Before the fiscal cliff comes the political roller coaster. Agreement will seem unattainable until, suddenly, it isn’t. The sickening plunge will feel endless until the car starts to climb again. But at the moment, things are not looking good.
The public talk from Republicans has been heartening, certainly. They have offered not only soothing words about compromise but also explicit acknowledgement that revenue must be on the table. The no-new-taxes pledge has lost its punch. As Joe Biden would say, this is a big deal, folks.
The problem is that the behind-the-scenes deal-making has been way more disappointing than the public posturing. After the kumbaya White House meeting Friday with congressional leaders, it took until the following Monday evening for Republicans to return to the White House with an initial offer.
It was, in a word, pathetic.
As described to me by several sources with direct knowledge, the “bargain” was that all the Bush tax cuts would be extended. Revenue would be raised through later tax reform — although no amount was specified and, as important, no trigger mechanism put in place to enforce the deal. In return for the vague promise of future revenue, the defense spending sequester would be canceled, the age for Medicare eligibility would rise and changes would be made to the formula for calculating increases in Social Security benefits. Cuts now, revenue later. Sound familiar?
Oh, and by the way, that increase in the debt ceiling? Republicans want to address that separately, a key issue for the administration.
Even as an opening bid, this offer is dishearteningly low-ball and insincere. It does not bode well for crafting a deal by year-end. A reasonable offer would contain, at the very least, a revenue number, an enforcement mechanism and a debt limit increase.
The White House has an important responsibility here too. In his meeting with the leaders, the president emphasized his willingness to tackle entitlement reform. He said he was braced for, and willing to take on, blow-back from liberals in his party and outside groups.
In previous negotiations, the president was willing to raise the Medicare eligibility age, change the formula for calculating Social Security increases and cut Medicaid. Intervening events changed the calculus. The election strengthened his bargaining position. The Supreme Court’s health care ruling, making the Medicaid expansion optional for states, further complicated matters. Raising the Medicare age becomes harder if lower-income seniors aren’t eligible for Medicaid. Cutting Medicaid is more difficult when the administration wants to entice states to participate.
But as the president has long recognized, entitlement reform is essential — to the politics of crafting a bargain and the substance of achieving fiscal stability. So what, exactly, does he propose? Republicans can’t take the tax plunge if Democrats aren’t willing to give on entitlements — not later, but simultaneously.

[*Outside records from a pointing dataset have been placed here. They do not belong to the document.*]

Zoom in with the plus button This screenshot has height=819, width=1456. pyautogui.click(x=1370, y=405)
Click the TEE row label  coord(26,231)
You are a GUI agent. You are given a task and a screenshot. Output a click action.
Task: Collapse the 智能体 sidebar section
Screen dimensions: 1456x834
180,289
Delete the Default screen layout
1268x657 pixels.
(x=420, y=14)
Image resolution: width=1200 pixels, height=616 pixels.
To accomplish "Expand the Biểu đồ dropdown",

Another cause for pessimism is the willingness of extremes on both sides to engage in cliff-jumping. From the right, the theory is that automatic cuts are better than no cuts at all, and that Republicans would get to blame Democrats for raising taxes and imperiling national security.
From the left, the theory is that time is on their side, that with the scheduled expiration of the Bush tax cuts comes leverage and, absent any action, trillions in new revenue. The left has a mirror-image assessment of the blame game: that Republicans will pay the price for holding tax cuts for nearly everyone hostage to tax cuts for the 2 percent.

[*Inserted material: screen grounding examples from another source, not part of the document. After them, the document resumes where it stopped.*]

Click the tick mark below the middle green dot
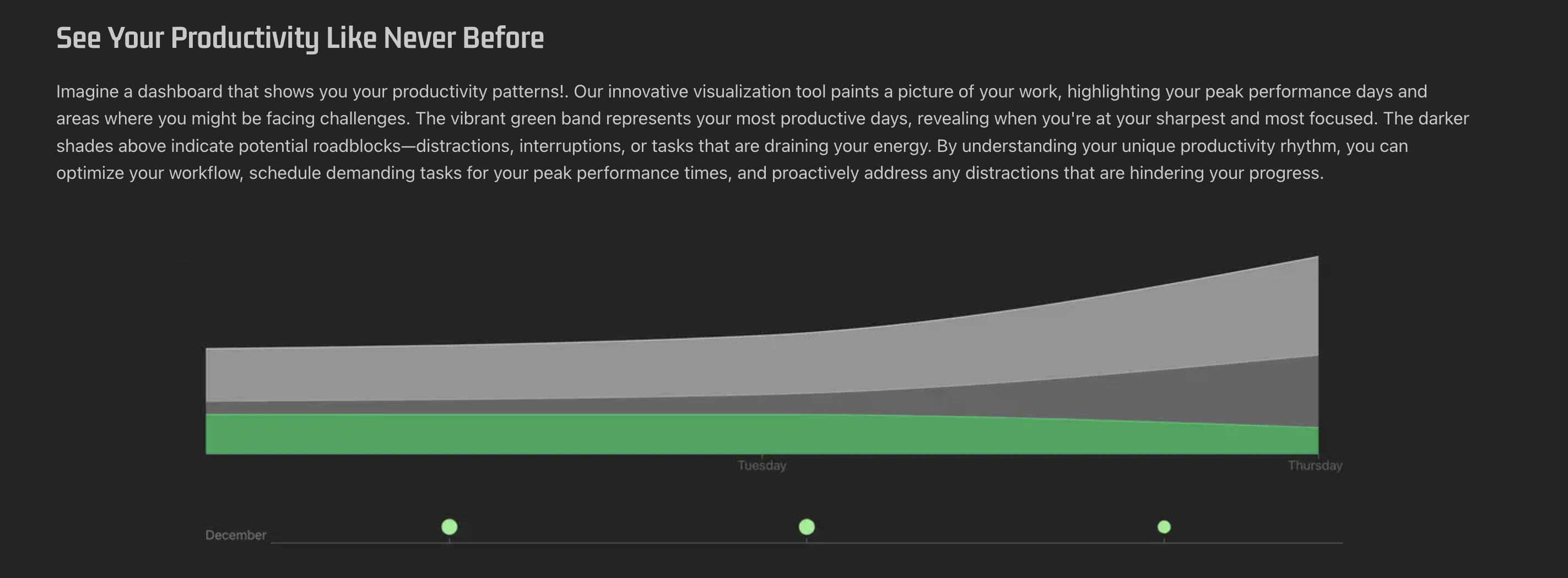This screenshot has width=1568, height=578. coord(807,539)
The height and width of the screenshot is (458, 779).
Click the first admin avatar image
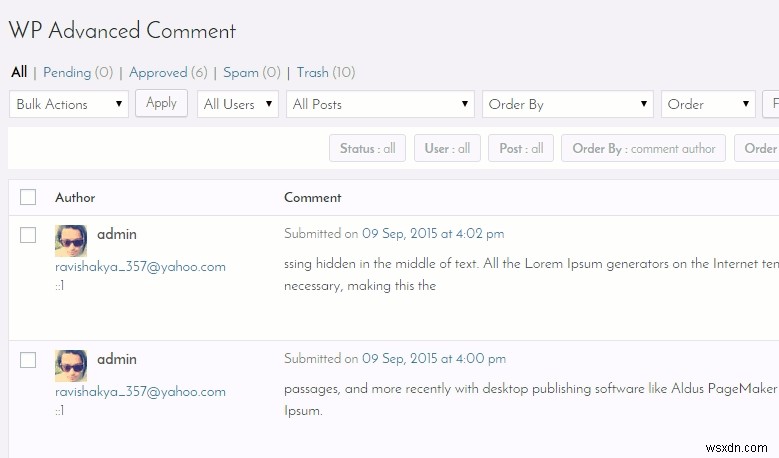tap(71, 240)
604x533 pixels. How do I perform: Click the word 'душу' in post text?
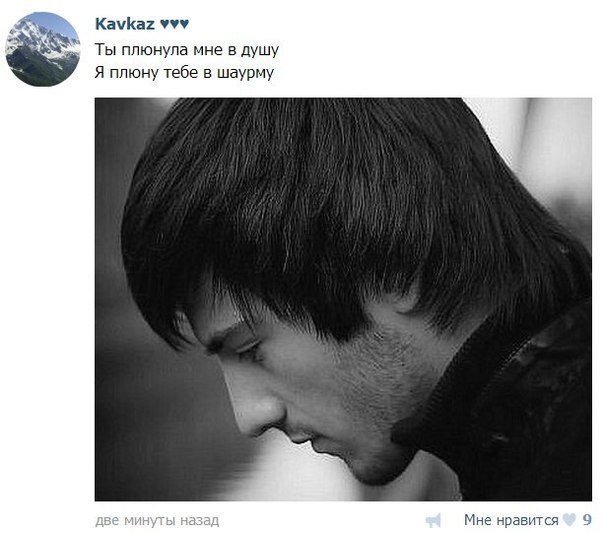(260, 50)
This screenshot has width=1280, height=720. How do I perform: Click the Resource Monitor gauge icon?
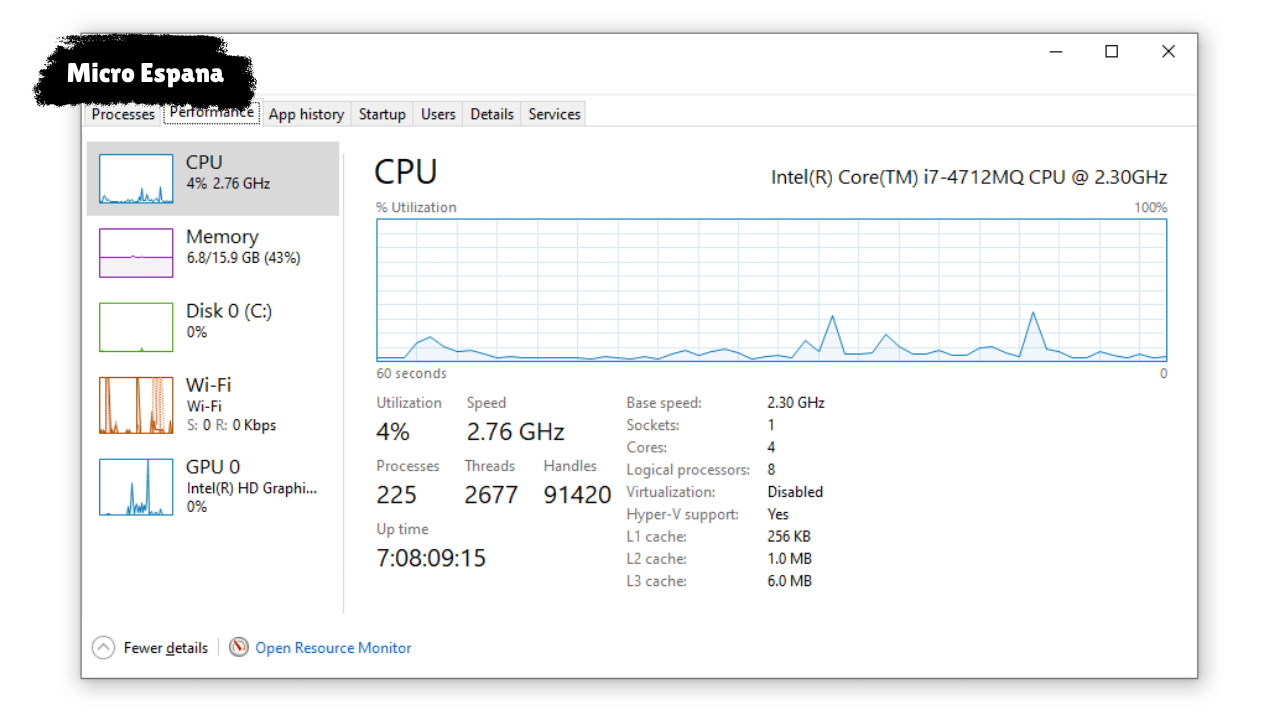click(238, 647)
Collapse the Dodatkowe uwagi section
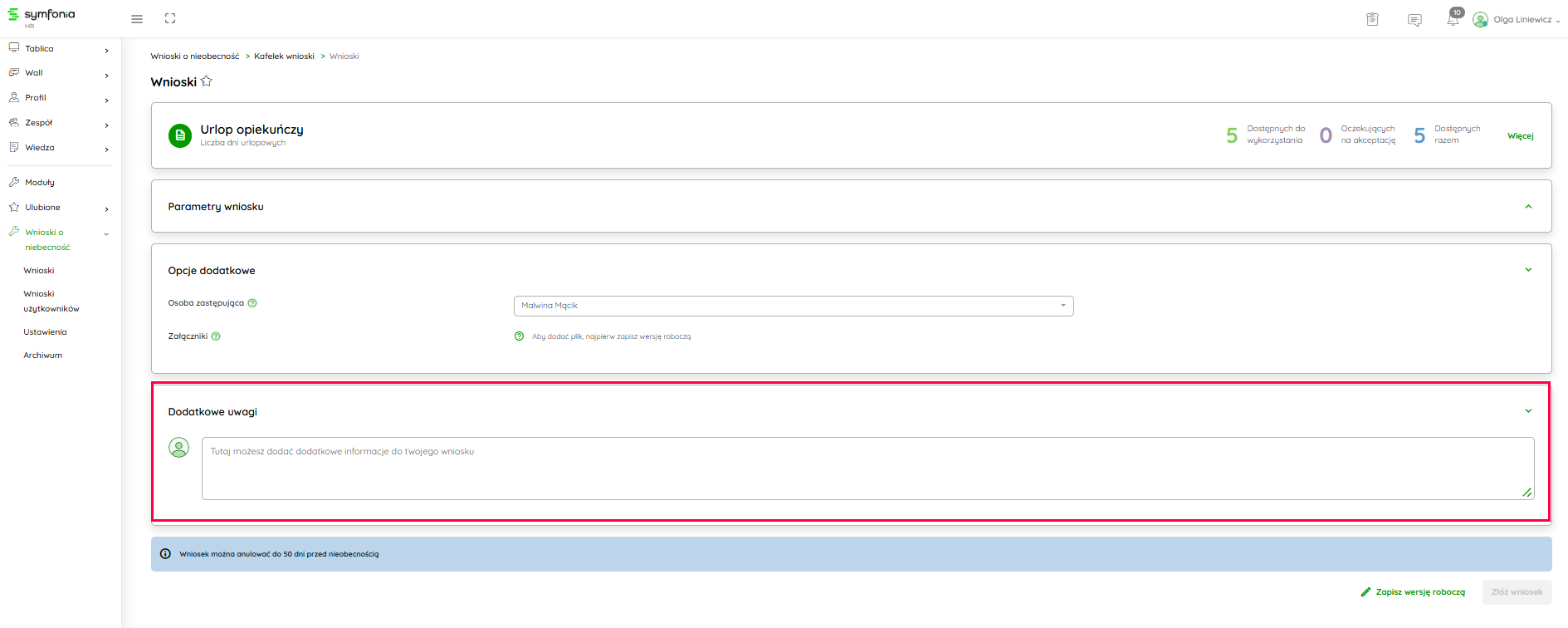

All this makes for an especially dangerous game of fiscal chicken. And what begins as tactical bravado can easily edge into unintended stalemate.
A few weeks past the cliff would be extremely messy but not necessarily disastrous. People could wait to file their 2012 tax returns until the Alternative Minimum Tax is patched. Medicare could hold off on reimbursements until rates are increased. Government agencies could postpone cuts.
The threat of delay is twofold: that the protracted resolution will further depress investors’ confidence in the capacity of the government to manage its affairs, and that the standoff could drag on. It will be difficult for a newly constituted Congress — one scarcely scheduled to be in session — to resolve this question in the first few weeks of January. A resolution by, say, the beginning of February might avert a recession but still take a big toll on growth.
For a meaningful deal to be reached, more groundwork should have been laid by now. Tick, tick, tick.